Infidelity in this analysis is like jerking off. It is viewed as undesirable, sanctioned agains but the risk does not outweigh the reward often enough to keep it from occurring at high frequency. And this is because of the trade off that is made in the attempt to suppress the reproductive fitness of others, while maintaining the ability to use the same methods to enhance their own. When this happens across a population, you end up with a rule that might as well not be there.
THis is not to say that everyone has or will cheat at some point. The decision to cheat is, at the level of ultimate causation and evolutionary cost-benefit analysis going on in your subconscious (what you are thinking is "Oh she is really hot... but I love my wife..." your brain is putting that into a Pro vs Con system) If someone has a really good mate they cant risk losing, they wont cheat. For example. If they find that individual early they may not ever cheat because prior to that they didnt have the opportunity, and now have no reason to do so. This is part of the area where I didnt think things through completely in prior posts.

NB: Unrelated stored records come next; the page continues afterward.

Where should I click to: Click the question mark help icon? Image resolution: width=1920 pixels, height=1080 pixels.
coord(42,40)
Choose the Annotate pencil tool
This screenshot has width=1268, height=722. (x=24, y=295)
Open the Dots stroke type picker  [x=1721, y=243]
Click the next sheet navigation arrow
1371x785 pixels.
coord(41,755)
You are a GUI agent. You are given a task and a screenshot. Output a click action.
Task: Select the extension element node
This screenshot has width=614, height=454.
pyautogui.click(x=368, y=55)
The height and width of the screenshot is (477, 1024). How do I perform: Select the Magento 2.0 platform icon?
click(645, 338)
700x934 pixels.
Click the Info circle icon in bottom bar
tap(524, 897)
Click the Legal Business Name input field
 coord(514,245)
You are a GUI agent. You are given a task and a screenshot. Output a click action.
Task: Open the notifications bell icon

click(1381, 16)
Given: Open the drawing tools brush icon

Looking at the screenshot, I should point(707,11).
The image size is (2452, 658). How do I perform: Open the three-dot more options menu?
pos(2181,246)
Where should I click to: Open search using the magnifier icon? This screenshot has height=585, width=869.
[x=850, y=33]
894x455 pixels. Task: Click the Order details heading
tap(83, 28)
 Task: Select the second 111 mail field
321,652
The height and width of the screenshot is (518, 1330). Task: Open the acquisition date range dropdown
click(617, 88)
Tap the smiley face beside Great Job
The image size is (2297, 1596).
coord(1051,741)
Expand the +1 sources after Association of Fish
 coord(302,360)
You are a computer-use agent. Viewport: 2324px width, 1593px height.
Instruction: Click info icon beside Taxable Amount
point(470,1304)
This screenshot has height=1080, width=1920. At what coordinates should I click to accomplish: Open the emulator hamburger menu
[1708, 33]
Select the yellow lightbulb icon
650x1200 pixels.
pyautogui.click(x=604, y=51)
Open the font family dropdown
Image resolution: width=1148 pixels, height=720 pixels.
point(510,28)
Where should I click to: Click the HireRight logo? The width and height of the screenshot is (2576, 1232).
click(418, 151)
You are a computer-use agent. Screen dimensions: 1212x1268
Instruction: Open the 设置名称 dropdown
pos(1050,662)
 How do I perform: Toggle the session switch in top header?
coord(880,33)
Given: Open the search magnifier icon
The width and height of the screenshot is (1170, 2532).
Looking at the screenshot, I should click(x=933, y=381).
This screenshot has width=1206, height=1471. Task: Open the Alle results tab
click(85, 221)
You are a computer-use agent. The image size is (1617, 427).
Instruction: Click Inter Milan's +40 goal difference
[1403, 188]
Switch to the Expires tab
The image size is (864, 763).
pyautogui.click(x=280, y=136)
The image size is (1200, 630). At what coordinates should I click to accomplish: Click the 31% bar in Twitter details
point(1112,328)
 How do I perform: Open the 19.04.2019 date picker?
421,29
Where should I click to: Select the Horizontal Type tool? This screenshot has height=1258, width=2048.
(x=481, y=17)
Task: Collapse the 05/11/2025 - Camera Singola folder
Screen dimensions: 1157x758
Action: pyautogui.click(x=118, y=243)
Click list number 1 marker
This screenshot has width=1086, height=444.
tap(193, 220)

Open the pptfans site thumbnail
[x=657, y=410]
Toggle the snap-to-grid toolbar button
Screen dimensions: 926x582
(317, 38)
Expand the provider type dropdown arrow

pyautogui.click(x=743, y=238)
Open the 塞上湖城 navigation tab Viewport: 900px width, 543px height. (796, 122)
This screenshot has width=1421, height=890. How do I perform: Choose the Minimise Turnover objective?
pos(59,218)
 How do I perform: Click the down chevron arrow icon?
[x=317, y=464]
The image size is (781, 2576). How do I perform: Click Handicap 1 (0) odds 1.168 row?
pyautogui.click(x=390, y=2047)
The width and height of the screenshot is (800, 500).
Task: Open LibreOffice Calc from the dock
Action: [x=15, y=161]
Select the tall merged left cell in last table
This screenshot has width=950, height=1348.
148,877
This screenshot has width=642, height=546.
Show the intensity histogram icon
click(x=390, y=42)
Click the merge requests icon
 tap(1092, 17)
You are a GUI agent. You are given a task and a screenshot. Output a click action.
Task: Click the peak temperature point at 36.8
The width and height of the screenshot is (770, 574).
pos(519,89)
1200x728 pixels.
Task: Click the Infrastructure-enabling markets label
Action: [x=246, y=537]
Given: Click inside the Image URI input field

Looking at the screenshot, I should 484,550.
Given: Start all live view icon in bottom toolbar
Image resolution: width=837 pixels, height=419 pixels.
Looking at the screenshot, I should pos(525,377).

Just because individuals will try to fuck other members of society over doesn't mean they should
Whenever you ask the question "what should someone do" you have to ask the question "where do we as a society get that ideal and what purpose does it serve?" In the end, I am not trying to say what is or is not desirable. I want to answer that fundamental question. Evolutionary theory cannot prescribe morality. But, I think it can explain it, and answer some questions about why some of our moral rules have more teeth than others.
Furthermore, it's entire possible reproductive success depends much more on the mother/father staying with his/her children and making sure they get a decent upbringing and education, rather than spawning as many brats as possible.
Basic biology time
Females do indeed stay with and invest heavily in a few offspring. When they cheat, they cheat to produce better offspring, not more. To either provide them with better genes, or better provisions. They will play on the strengths of one male and make up for his deficiencies with another. For example, if she has one very very good social partner who is sub-optimal genetically, she might go shopping around for a better pack O sperm. And her reproductive biology is actually built around making sure she doesnt get caught, and to bias the sperm competition in favor of the genetic mate she prefers...
Males on the other hand cheat to have more, resource investment free offspring. They stick with one (or a few) mates and raise the kids (that might not be theirs hehe) and cheat in order to produce offspring they dont necessarily have to provision as much. In other words, they are trying to receive the benefits of focusing their attention on one mate's kids, while not paying the opportunity cost of not being able to father children with other females.
Also bear in mind that no one but biologists sit around and think about trying to maximize their fitness. There are proximate mechanisms that the evolutionary ones run beneath.